INFORMATION PROVIDED:
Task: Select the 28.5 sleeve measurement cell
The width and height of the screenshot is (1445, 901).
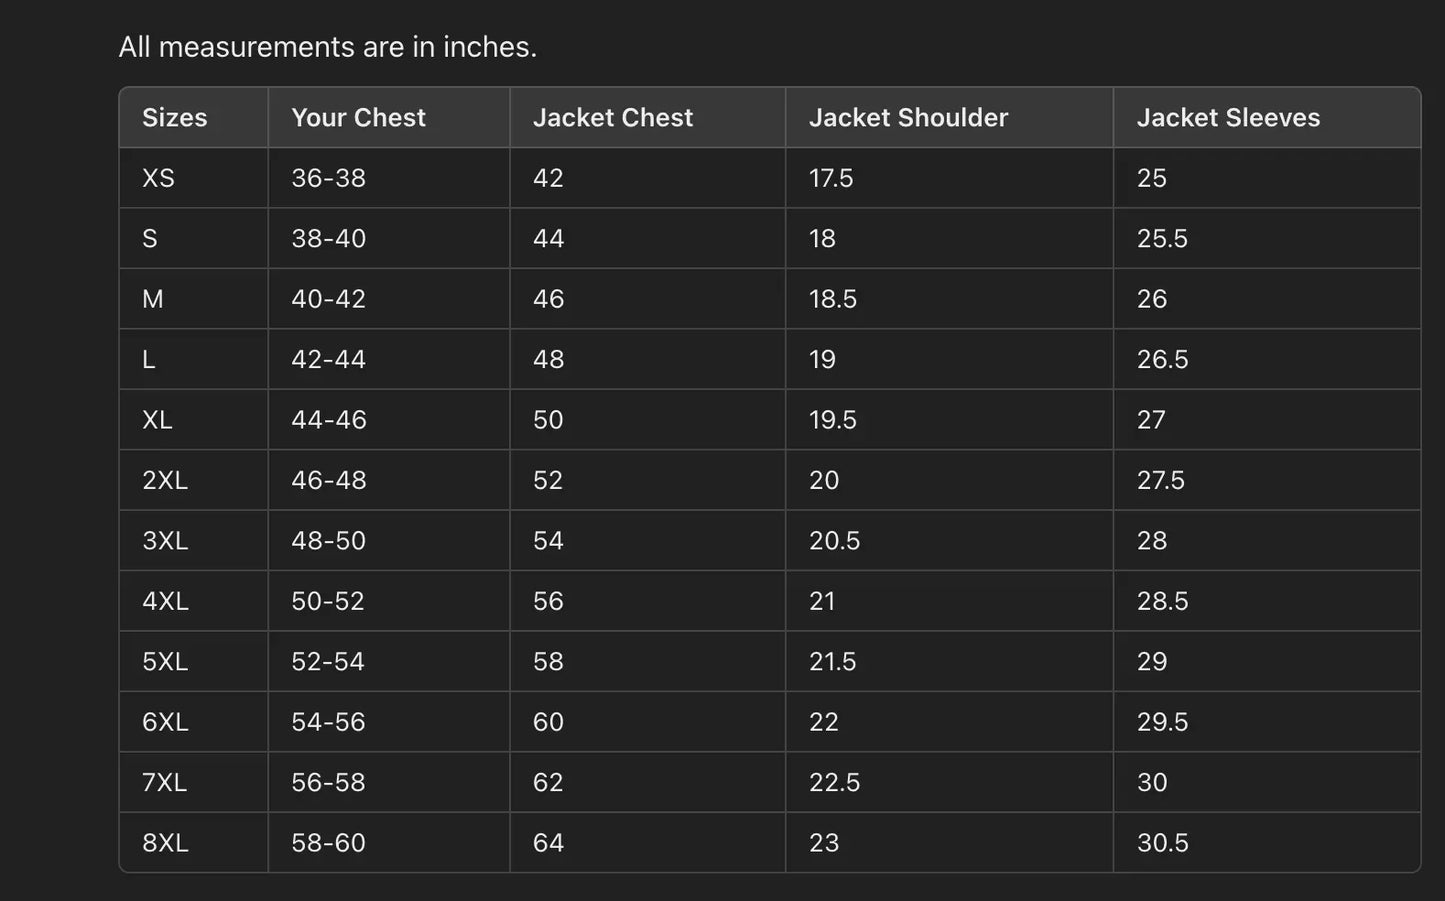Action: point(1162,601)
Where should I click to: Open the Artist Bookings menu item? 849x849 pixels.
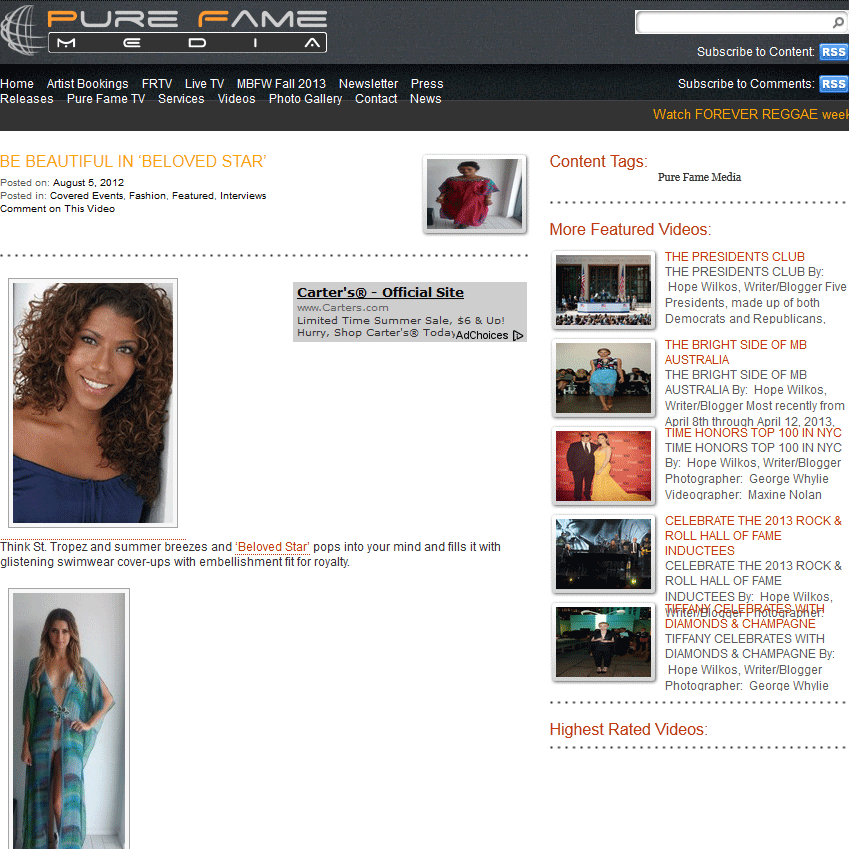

* * *

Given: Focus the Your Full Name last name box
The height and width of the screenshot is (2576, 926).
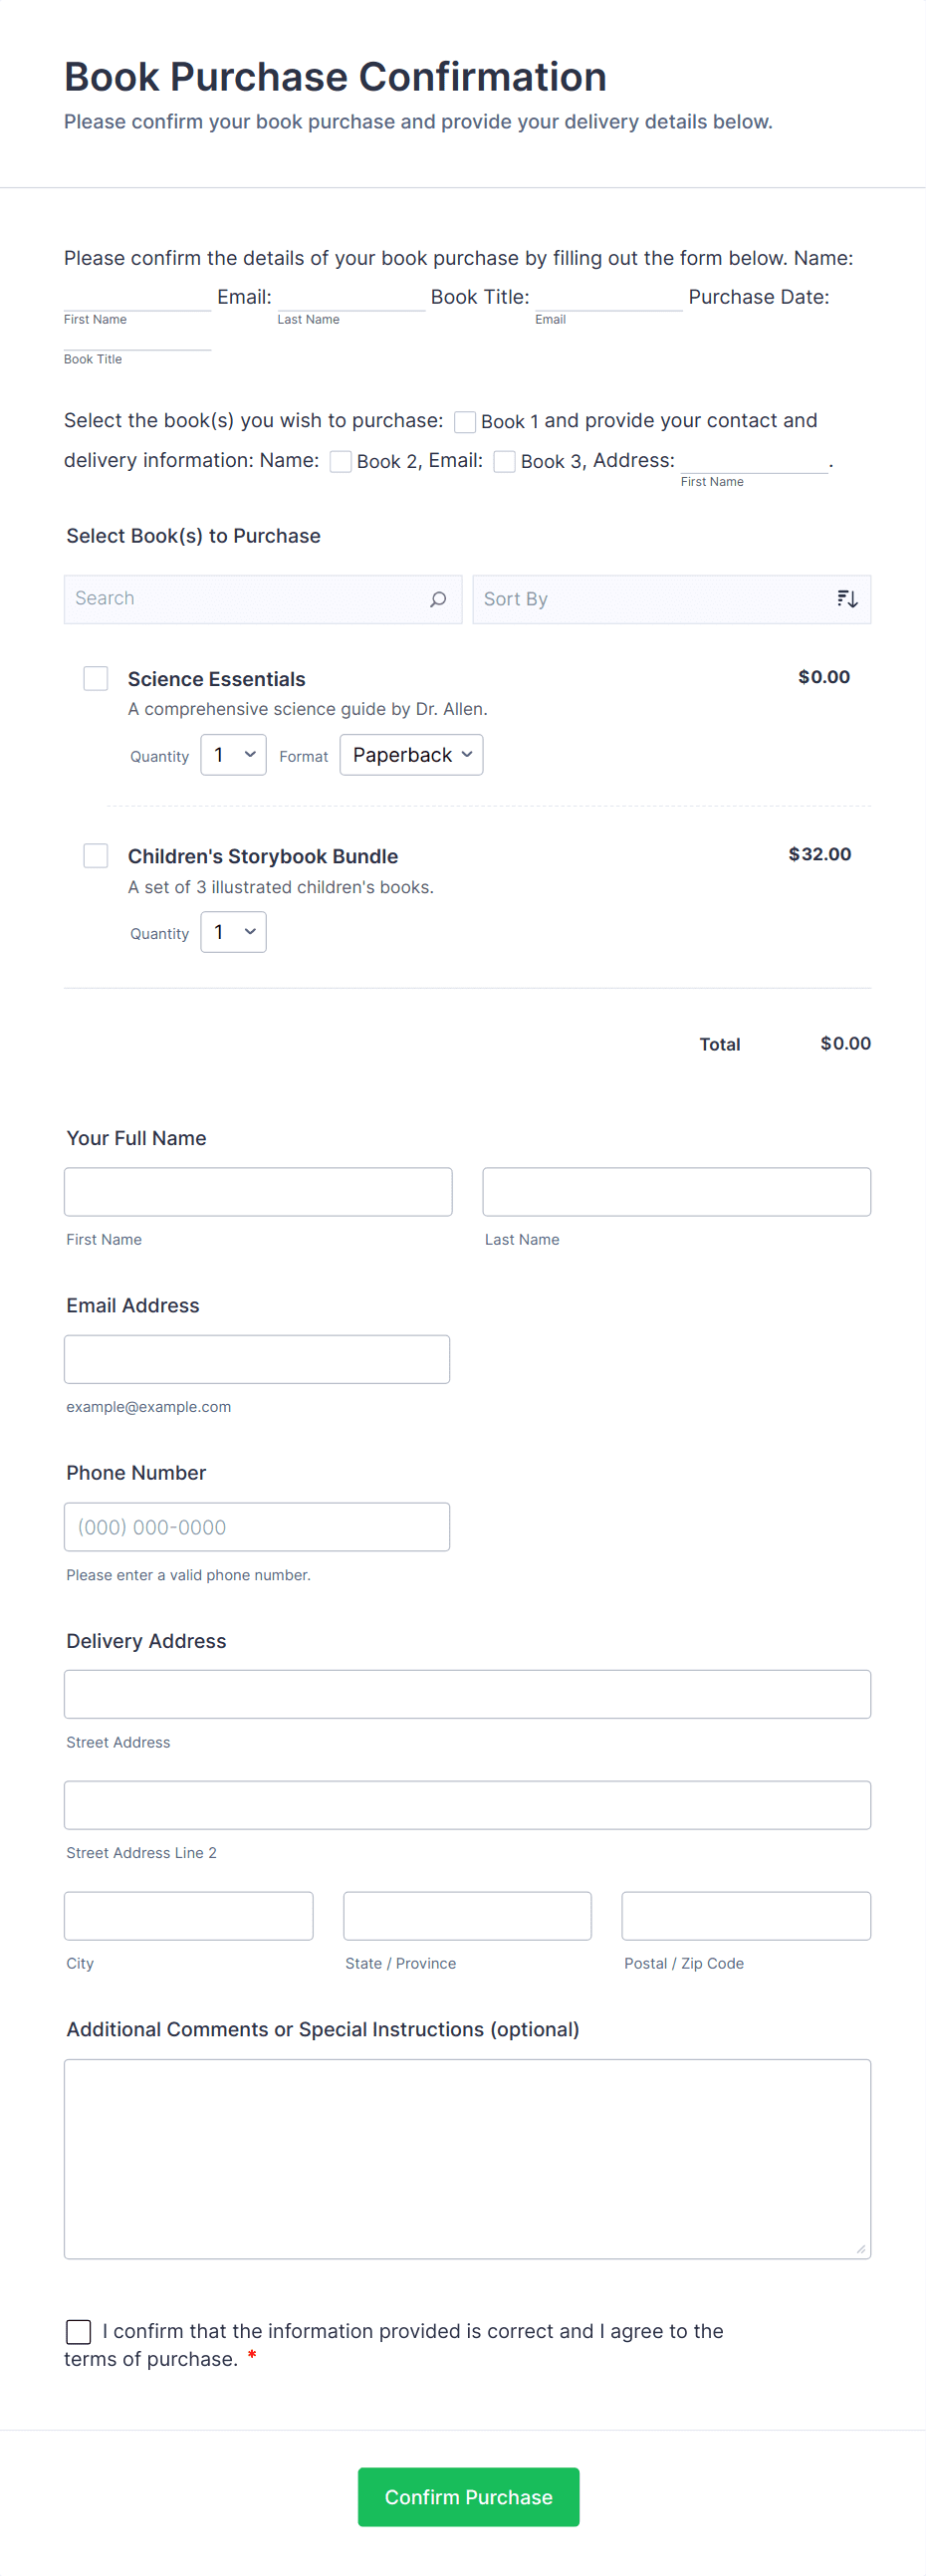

WHAT THE TASK ASKS:
Copy out the items word for word, from the line containing "Task: Select the 28.5 sleeve measurement cell" through the line containing "Where should I", and leave out the pictures.

ANSWER TO THIS TASK:
Task: Select the 28.5 sleeve measurement cell
The width and height of the screenshot is (1445, 901).
Action: point(1162,601)
Where should I click to: Open the Artist Bookings menu item? 849x849 pixels.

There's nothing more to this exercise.